- _TEXTAUSZUG_

************

Die Europawahl genießt bei weitem nicht die Aufmerksamkeit einer Bundestagswahl. Dabei hat das Europäische Parlament, besonders durch den Vertrag von Lissabon, beträchtliche Kompetenzen hinzugewonnen, die es zu einem der wichtigsten Entscheidungsträger in Europa machen.

Hoch hinaus: Die Bedeutung des EU-Parlaments wächst – viele EU-Bürgerinnen und Bürger sind sich dessen aber oft nicht bewusst. (© picture-alliance/dpa, Lehtikuva)

Das Europäische Parlament (EP) ist das einzige direkt gewählte supranationale Parlament der Welt, gewissermaßen die Volksvertretung der EU, oder richtiger: die "Kammer der Unionsbürgerinnen und -bürger", die neben den Europäischen Rat als "Staatenkammer" tritt. Durch seine Arbeit betont das EP seine Bürgernähe und versteht sich als "Demokratie in Aktion".

Wachsende Bedeutung des Europäischen Parlaments

Die Mitwirkungsrechte des EP wurden im Laufe der Jahre immer weiter ausgebaut und zuletzt durch den Vertrag von Lissabon stark erweitert; sie erstrecken sich nun über die Mehrzahl der Politikfelder, u. a. in der Landwirtschaftspolitik, Energiepolitik, bei Zuwanderungsfragen und der europäischen Regionalförderung. Dagegen muss es z.B. in der Wettbewerbspolitik lediglich konsultiert werden; auch in der Gemeinsamen Außen- und Sicherheitspolitik hat es kaum Mitspracherechte.

************

- _SCHRIFTLICHE AUFGABEN_
a: Prüfen Sie, ob die folgenden Aussagen mit dem Textauszug über das Europäische Parlament übereinstimmen, und belegen Sie jede Antwort mit Ja oder Nein sowie einem wörtlichen Zitat: (i) Das Europäische Parlament ist das einzige direkt gewählte supranationale Parlament der Welt. (ii) In der Wettbewerbspolitik hat das Europäische Parlament umfassende Mitwirkungsrechte. (iii) Die Europawahl erhält ebenso viel Aufmerksamkeit wie eine Bundestagswahl.
b: Übertragen Sie folgenden Satz aus dem Textauszug ins Englische: „Durch seine Arbeit betont das EP seine Bürgernähe und versteht sich als "Demokratie in Aktion".“
c: Fahren Sie mit dem Text über das Europäische Parlament im Anschluss an seinen letzten Satz fort.

- _VORGEGEBENE EINTRÄGE_
************

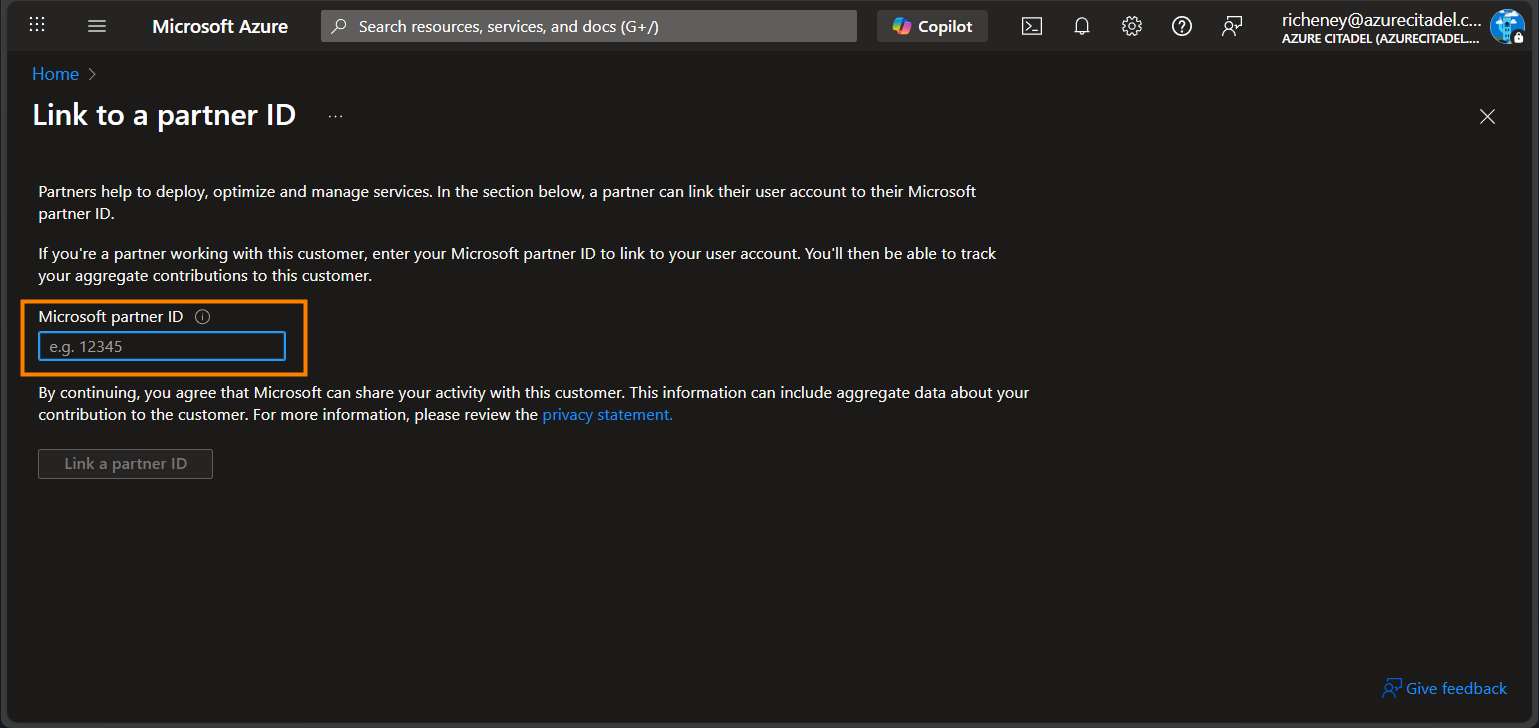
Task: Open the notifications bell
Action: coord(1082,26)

************

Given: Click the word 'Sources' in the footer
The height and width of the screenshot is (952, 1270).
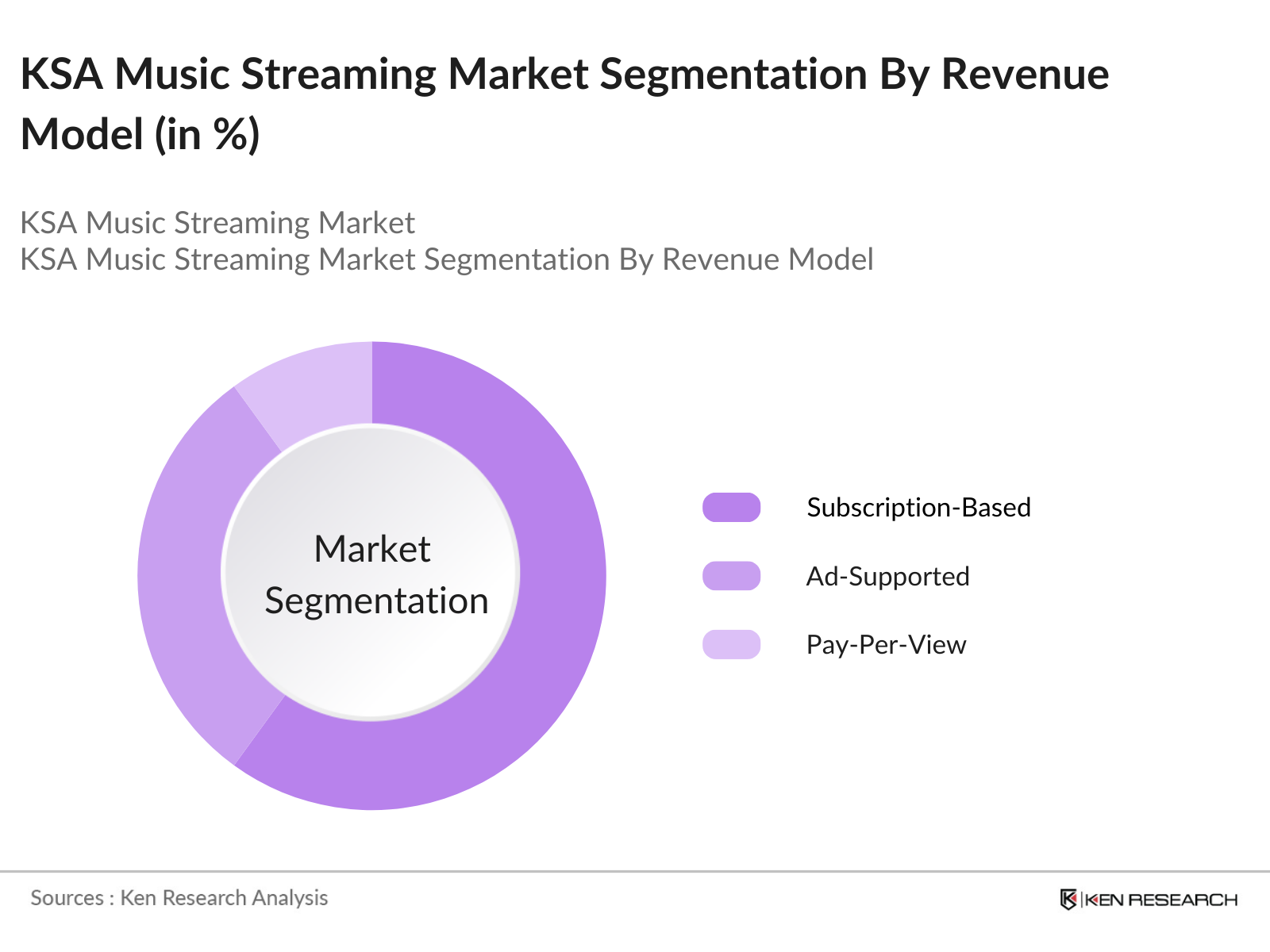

************

- _LÖSUNGEN_
a:
(i) Ja: „das einzige direkt gewählte supranationale Parlament der Welt“
(ii) Nein: „in der Wettbewerbspolitik lediglich konsultiert werden“
(iii) Nein: „genießt bei weitem nicht die Aufmerksamkeit einer Bundestagswahl“

b: Through its work, the EP emphasizes its closeness to citizens and sees itself as "democracy in action."

c:
Als Teil des "institutionellen Dreiecks" entscheidet das EP gemeinsam mit dem Rat über Gesetzesvorlagen der Kommission. Zwar besitzt es kein Gesetzesinitiativrecht, ist aber im ordentlichen Gesetzgebungsverfahren zu fast allen Politikbereichen gleichberechtigt mit dem Europäischen Rat. Es wählt den Präsidenten und die Mitglieder der Europäischen Kommission und übt gegenüber der Kommission Beratungs-, Anhörungs-, Aufsichts- und Kontrollrechte aus (z.B. kann es einen Misstrauensantrag gegen die Kommission stellen). Ferner ist auch beim Beitritt neuer Mitgliedsländer die Zustimmung des EP erforderlich. Seit dem Vertrag von Lissabon entscheidet das EP gemeinsam mit dem Rat der EU über den Haushalt der EU. Es ist an der Aushandlung internationaler Verträge beteiligt, berät über außen- und sicherheitspolitische Angelegenheiten und achtet auf die Einhaltung der Menschenrechte im EU-Raum und darüber hinaus.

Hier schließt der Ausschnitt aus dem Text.